The SELECT statement is the most simple of all SQL queries and allows you to retrieve the precise data you want from one or more tables, or even databases. In this simple tutorial I’ll explain how you can use SELECT with the FROM, WHERE and AND clauses to fetch a wide range of specific column values from the database tables in a MySQL database.

Fire up your database server

Before you can start, you’ll need to have access to a MySQL database that you can query. To make this easier to follow along, I’ve created a MySQL database dump file of the popular Online Retail Dataset that you can import into a Docker container.

To get started, you’ll first need to create a MySQL Docker container and then import the SQL database dump to create a new database. Although it sounds scary, the whole process should only take a few minutes and I’ve provided the code you need for every step.

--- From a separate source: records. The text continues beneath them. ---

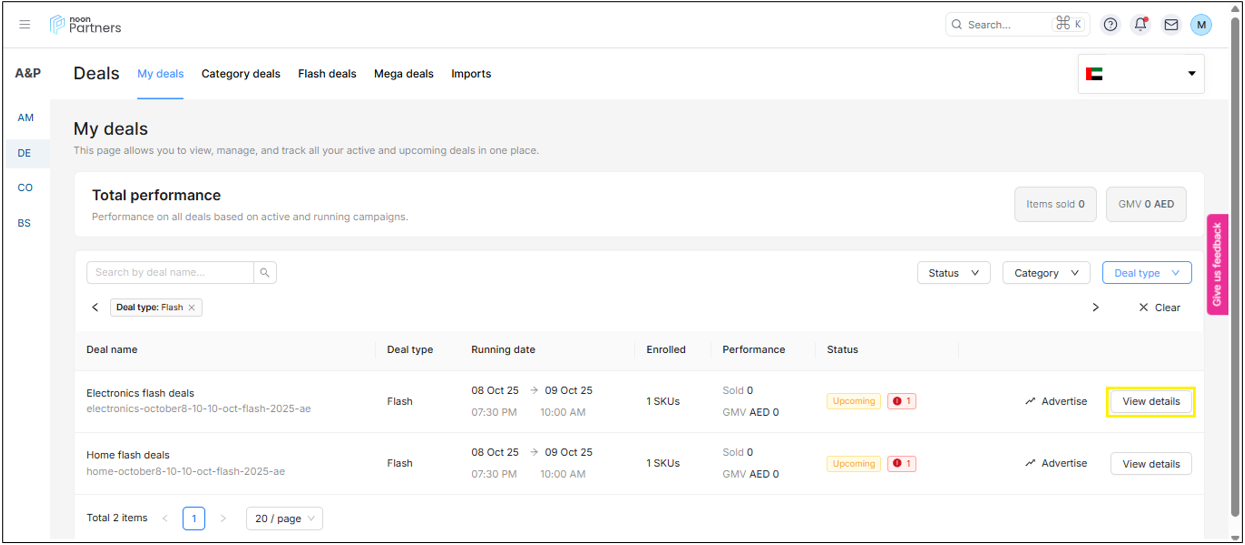Open the country flag selector dropdown
The height and width of the screenshot is (545, 1245).
1141,74
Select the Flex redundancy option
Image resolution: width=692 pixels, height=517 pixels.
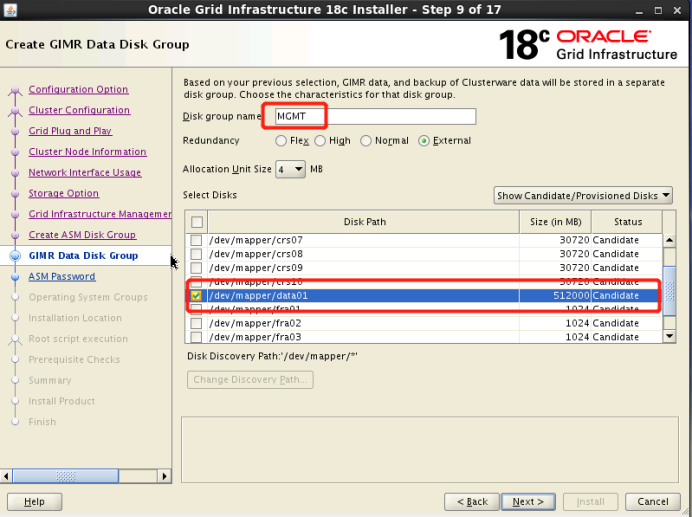[281, 141]
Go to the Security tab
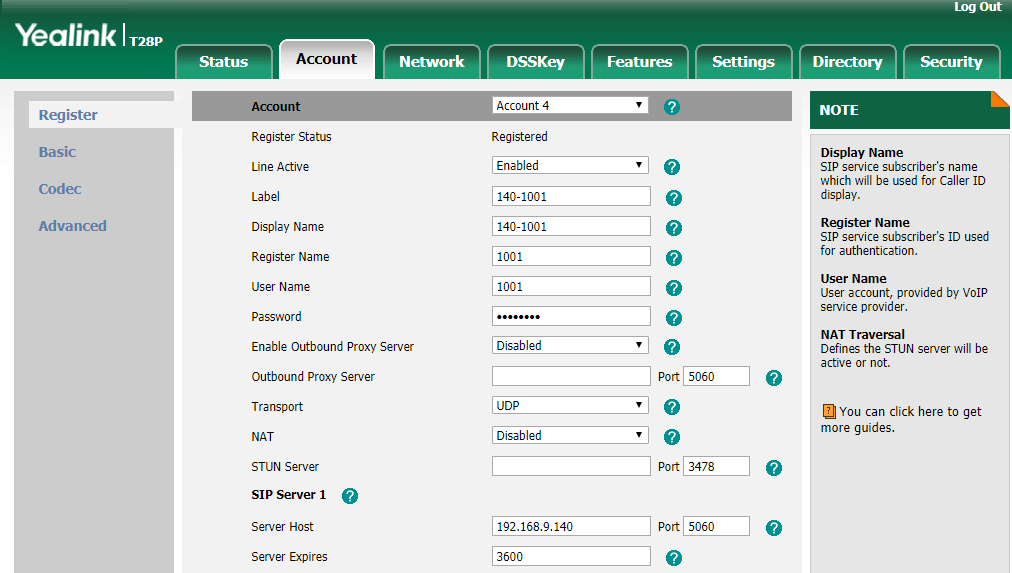Viewport: 1012px width, 573px height. [x=950, y=62]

Install and load the packages

To query the MySQL database on your Docker container we’ll need to install a couple of Python packages. To query a database with Pandas you’ll need an SQL driver - a bit of extra code that connects to the database and passes your SQL queries. We’ll be using sqlalchemy and pymysql, so import the packages into your Jupyter environment using the commands below.

!pip3 install sqlalchemy
!pip3 install pymysql
import pandas as pd
from sqlalchemy import create_engine

Create a database connection

Next we need to configure our connection to the MySQL Docker container. This is covered in the tutorial on creating the database itself, but basically involves connecting to the IP address of the server, usually on port 3306, and then defining the ecommerce database to which you want to connect, along with your username and password.

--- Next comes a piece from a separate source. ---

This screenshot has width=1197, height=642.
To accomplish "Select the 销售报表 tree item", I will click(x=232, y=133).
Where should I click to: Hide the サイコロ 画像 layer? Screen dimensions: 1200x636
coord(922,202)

engine = create_engine('mysql+pymysql://root:**********@172.17.0.3:3306/ecommerce')

SELECT * FROM a SQL table

Now you hopefully have a working database connection, we’ll write the most simple of all SQL queries - the SELECT statement. The statement SELECT * FROM customers uses the asterisk wildcard to to MySQL to return all columns in the customers table.

To execute the SQL statement or query, we’ll pass it to the Pandas read_sql_query() function along with the engine connection we created above. Pandas will use SQLAlchemy and PyMSQL to connect to the database, run the query, and return the results in a Pandas dataframe that we’re assigning to the variable df.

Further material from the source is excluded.